Task details: Exclude the pictures, then repeat exactly each line from the one containing "Toggle bold formatting with B button" to the final line of the records that follow.
★ ★ ★
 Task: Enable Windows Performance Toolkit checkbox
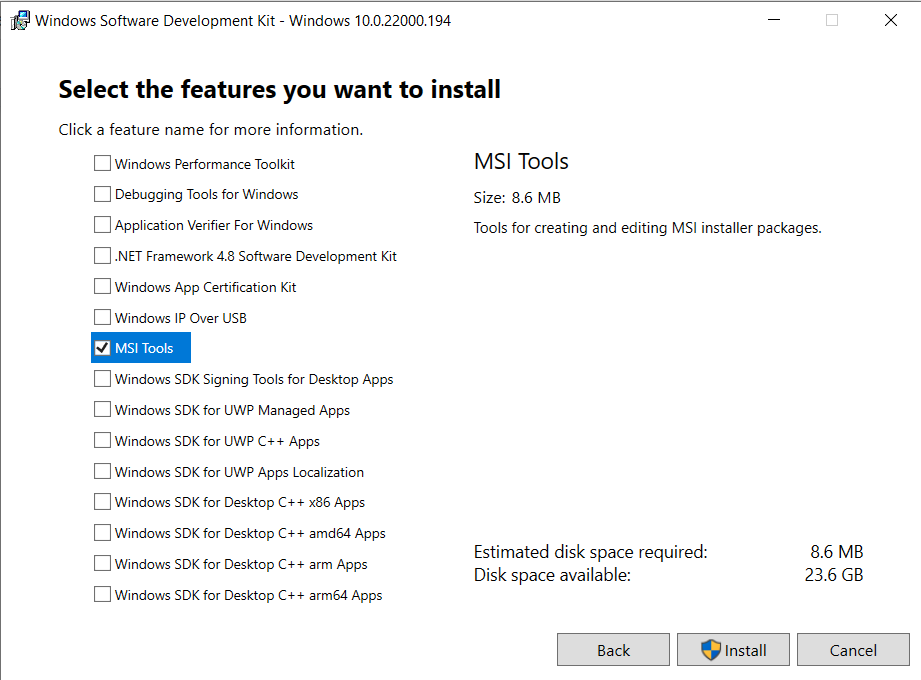coord(102,163)

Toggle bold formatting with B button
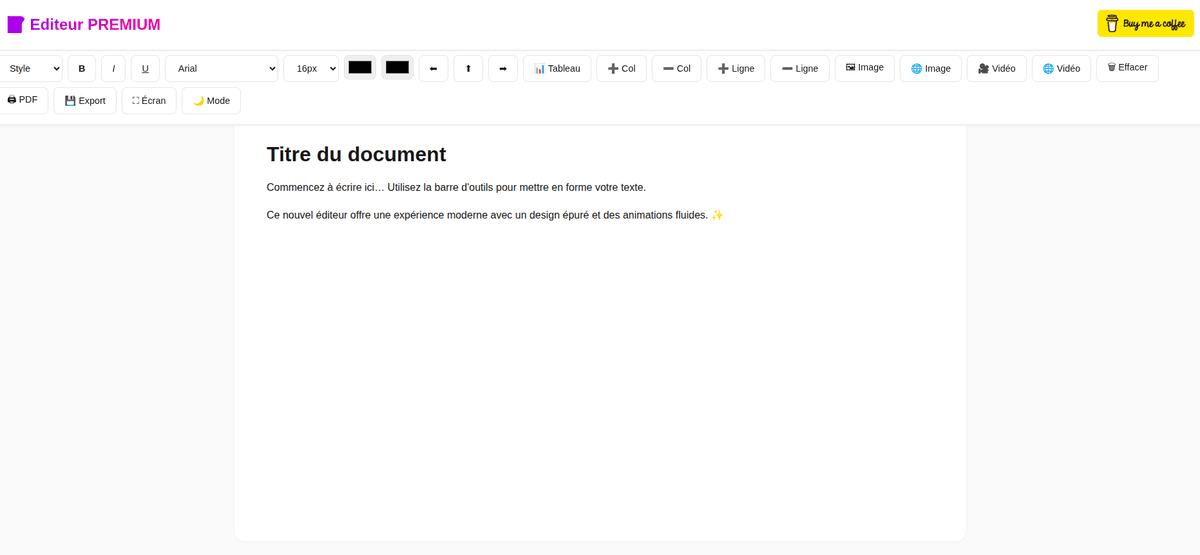(x=82, y=69)
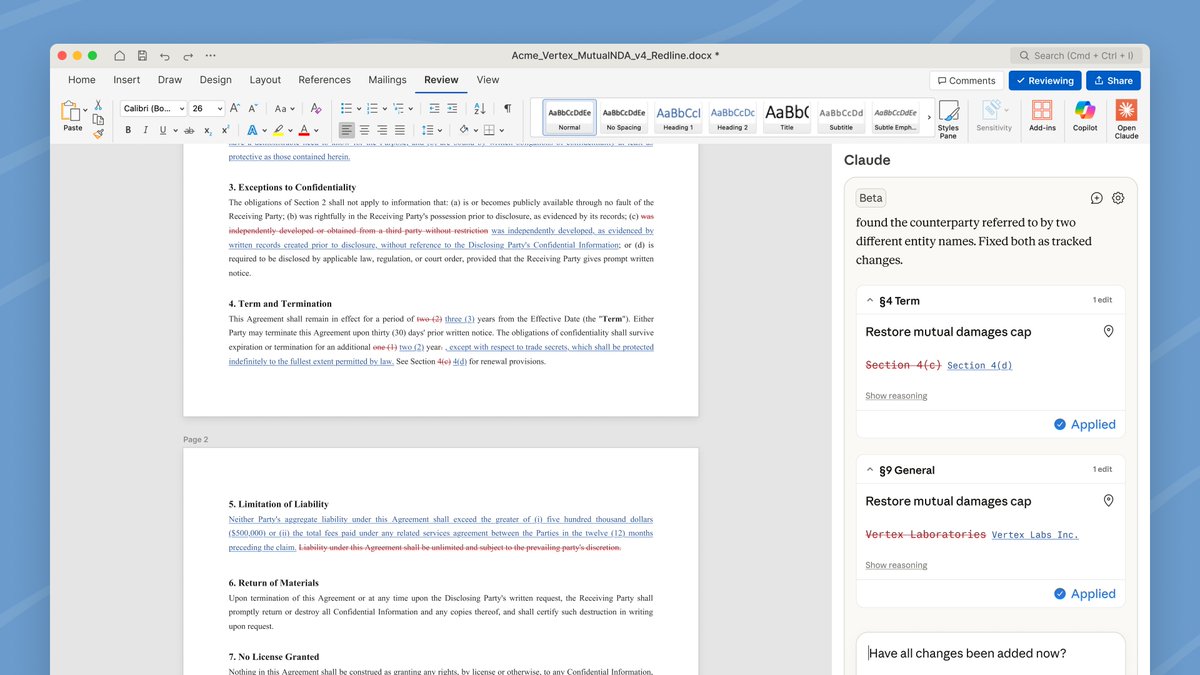Open the Styles Pane
The height and width of the screenshot is (675, 1200).
click(x=948, y=117)
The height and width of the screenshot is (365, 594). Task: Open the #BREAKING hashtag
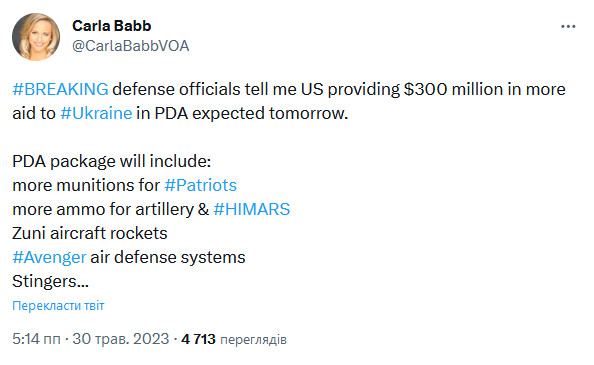60,89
★ ★ ★
Written solution:
Toggle bold formatting with B button
(x=82, y=69)
Open the Styles Pane
The height and width of the screenshot is (675, 1200).
click(x=948, y=117)
The height and width of the screenshot is (365, 594). Task: Open the #BREAKING hashtag
60,89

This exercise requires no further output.